Microsoft forms, funds new open-source foundation

Sam Ramji will serve as interim president of the new CodePlex Foundation

Microsoft has cofounded and is providing the funding for a new foundation aimed at bringing open-source and proprietary software companies together to participate side by side in open-source projects.

According to its Web site, the new CodePlex Foundation "will complement existing open source foundations and organizations, providing a forum in which best practices and shared understanding can be established by a broad group of participants, both software companies and open source communities."

CodePlex has for some time been the name of the site on which Microsoft hosts open-source projects.

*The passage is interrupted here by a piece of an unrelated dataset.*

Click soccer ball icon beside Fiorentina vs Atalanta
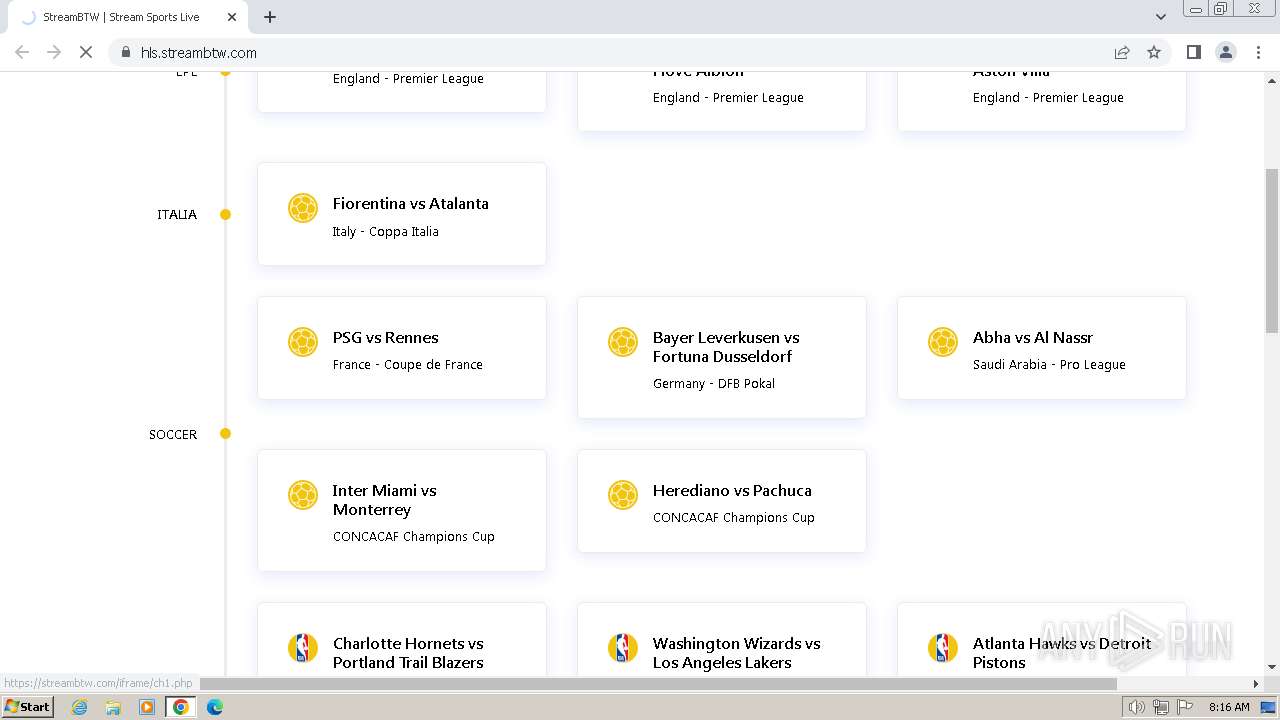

The group is a nonprofit whose interim president will be Sam Ramji, who's currently senior director of platform strategy at Microsoft, in charge of the company's open-source endeavors. It's not clear if the move means Ramji is leaving his duties at Microsoft.

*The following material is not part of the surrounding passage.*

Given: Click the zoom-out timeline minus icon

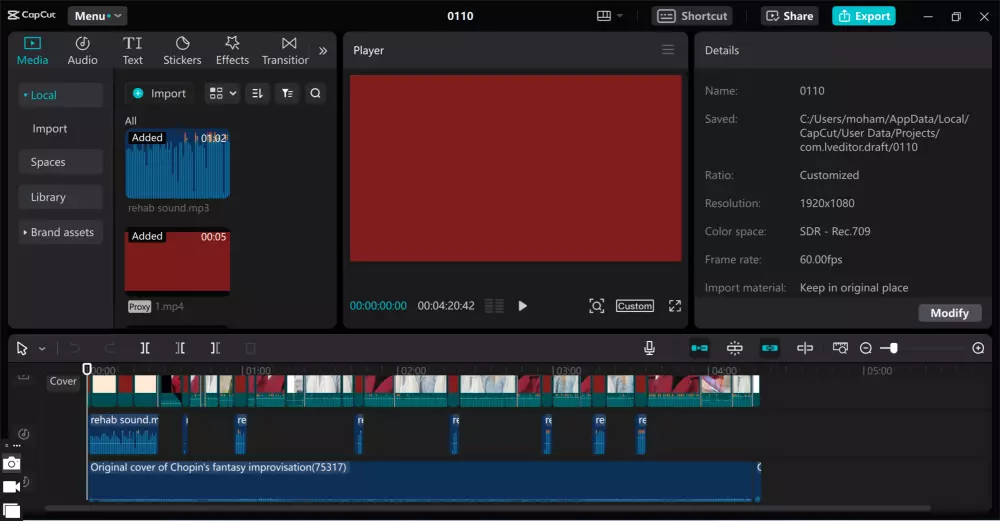Looking at the screenshot, I should (x=866, y=348).
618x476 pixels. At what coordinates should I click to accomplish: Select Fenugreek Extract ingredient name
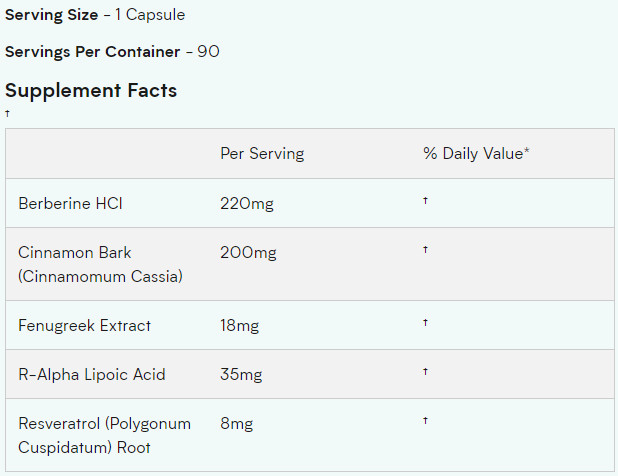[x=84, y=326]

The new foundation plans to hold a press conference on Thursday afternoon to provide more details about its formation.

A board of directors supporting Ramji is comprised mainly of Microsoft employees, including Bill Staples, Stephanie Boesch and Britt Johnson.

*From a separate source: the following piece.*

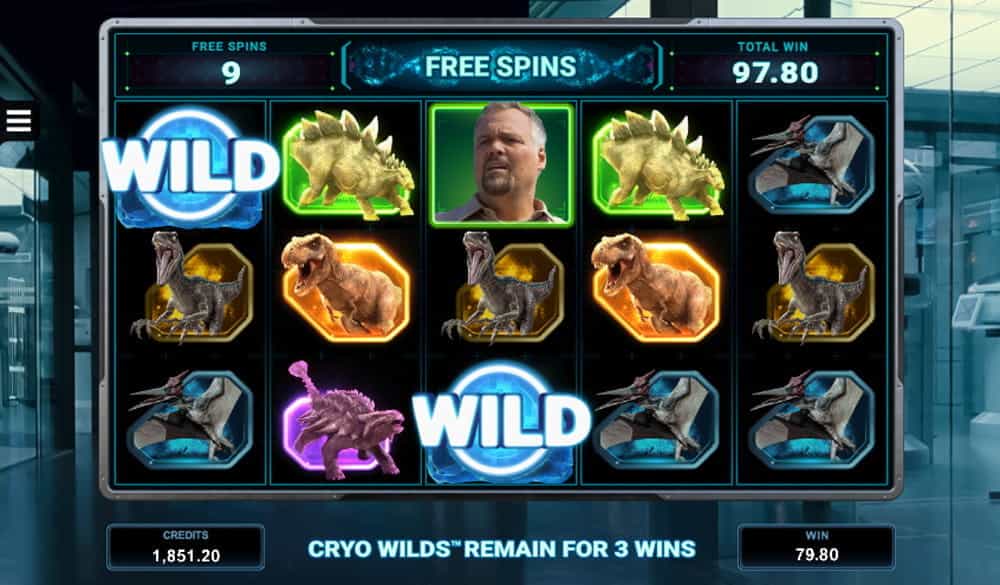Click the pteranodon at bottom of first reel
This screenshot has width=1000, height=585.
191,418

The only non-Microsoft employees on the board are longtime open-source guru Miguel de Icaza of Novell and Shaun Walker, cofounder of DotNetNuke.

Ramji and the board will search for a permanent executive director of the foundation, which now only has a deputy director, Mark Stone, formerly of O'Reilly and VA Linux (now SourceForge), according to the Web site.

Microsoft historically has had a thorny relationship with the open-source community, but in the past couple of years Ramji's Platform Strategy Group has been trying to work more closely with open-source companies.

At the same time, however, Microsoft has continued to pose a litigation threat to open-source companies over patents it claims to hold for technologies incorporated in open-source software, including Linux. Microsoft has consistently and quietly been striking patent deals with Linux distributors.

Some of the deals call for the companies to pay Microsoft to license patented technologies.

One case did go to court earlier this year, when Microsoft brought a patent suit against GPS device maker TomTom over patents included in the Linux implementation TomTom uses in its devices.

TomTom eventually paid Microsoft out of court to settle the case, which Microsoft claimed was a patent case and not an attack against Linux.